Cutting across themes: disrupted embodiment and the struggle for bodily agency
Findings across themes reveal a profoundly embodied disruption of eating among AYAs with cancer. What was once a natural and pleasurable act became an effortful task. Bodies were experienced as unpredictable, no longer responding reliably to hunger, taste, or satiety. Treatment side effects such as nausea, mucositis, and fatigue disrupted the habitual flow of bodily experience, producing estrangement from one’s own corporeality. The body became an object to be managed rather than a lived source of orientation and pleasure, while smell and taste turned into hostile forces that undermined trust in sensory signals. This reflected a fundamental disintegration of bodily agency and a loss of trust in the body as a reliable medium for engaging with food.

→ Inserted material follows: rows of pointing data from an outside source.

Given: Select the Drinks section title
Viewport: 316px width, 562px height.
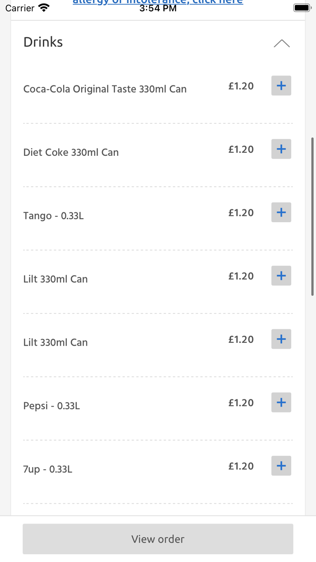Looking at the screenshot, I should pos(43,42).
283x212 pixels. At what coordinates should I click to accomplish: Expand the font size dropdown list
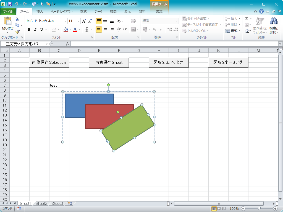79,21
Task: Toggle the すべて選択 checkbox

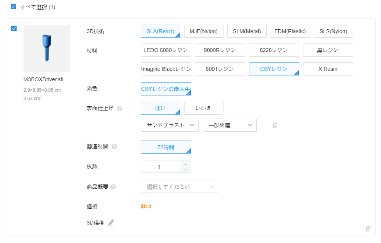Action: (14, 7)
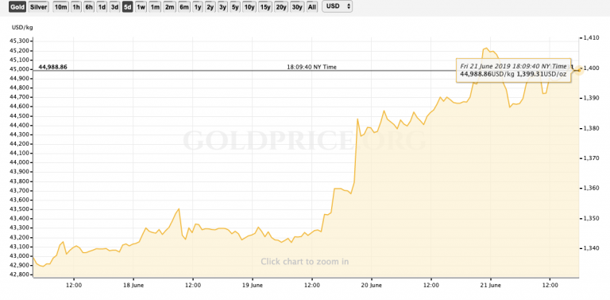Pick the 30y time range

click(297, 7)
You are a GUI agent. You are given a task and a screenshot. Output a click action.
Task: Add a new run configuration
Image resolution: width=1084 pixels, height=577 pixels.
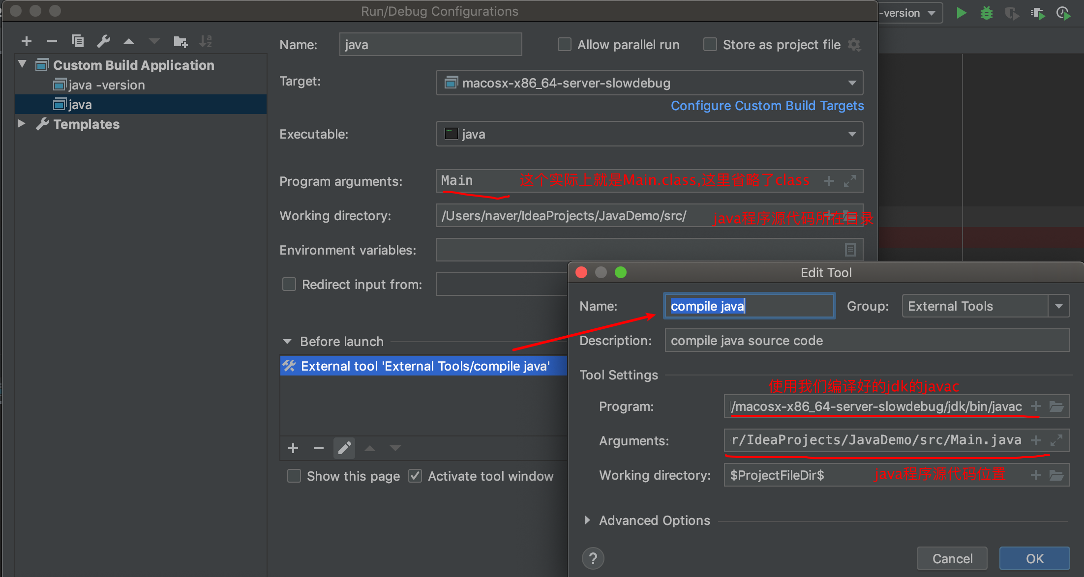coord(26,41)
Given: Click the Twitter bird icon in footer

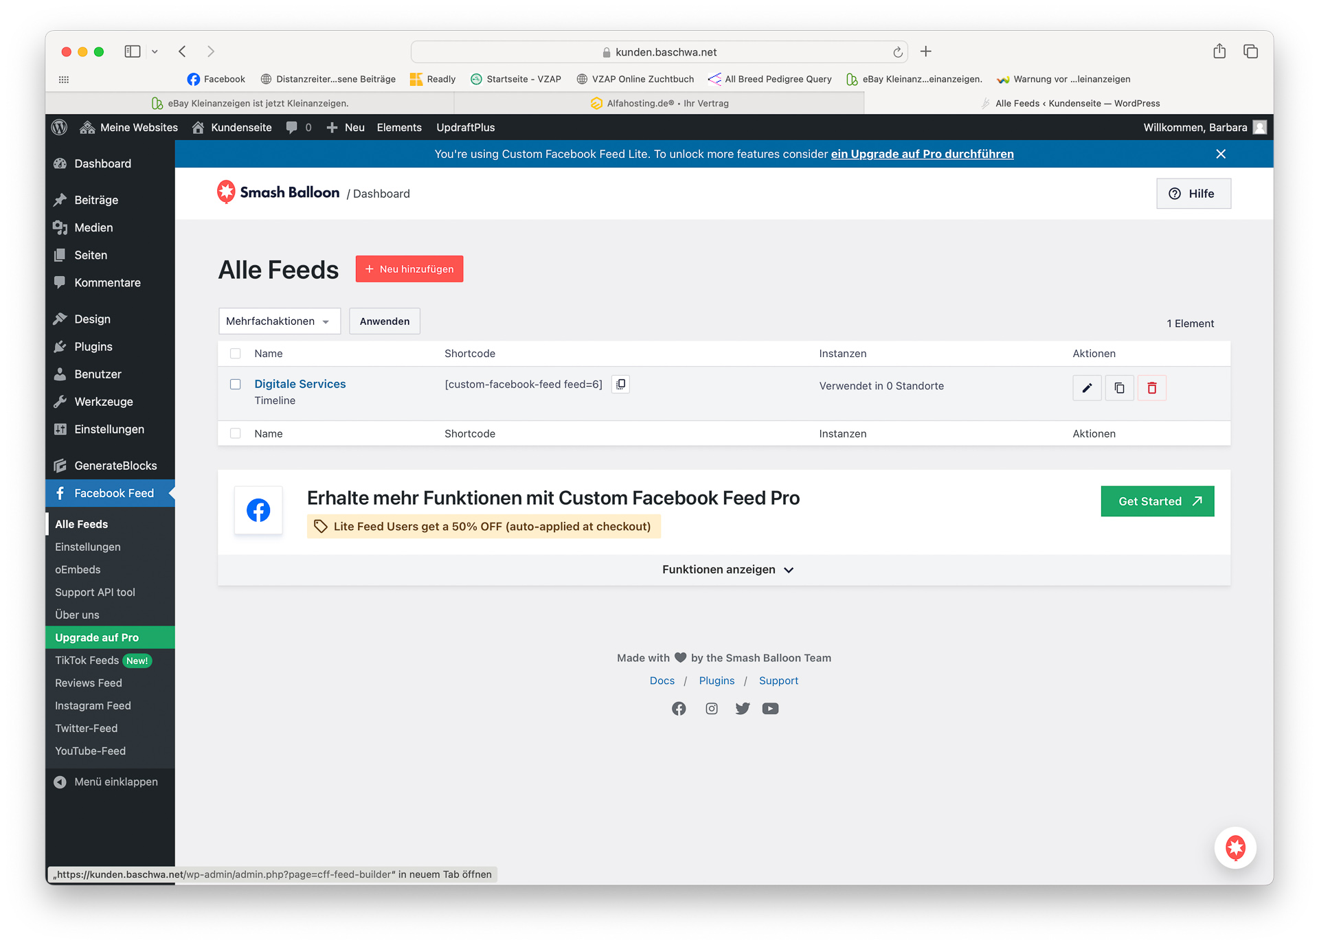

Institutional settings further exacerbated this alienation. Hospital meals, routines, and sterile environments conflicted with the sensory familiarity of everyday life, disrupting the comforting domestic rituals that normally structure eating. In contrast, when AYAs and families recreated relaxed, informal spaces—bringing food from home or eating while watching TV—they attempted to restore spatial belonging and reduce tension.
Eating also unfolded within a distorted sense of time, shaped by treatment regimens and the unpredictability of appetite, cravings, and aversions. Sudden fluctuations created chaos and undermined planning, yet AYAs sought to regain control through personalized routines, timing meals around medications or energy levels. Temporal control thus became central: asserting when and how to eat offered a fragile reclaiming of agency amid the disorientation of illness.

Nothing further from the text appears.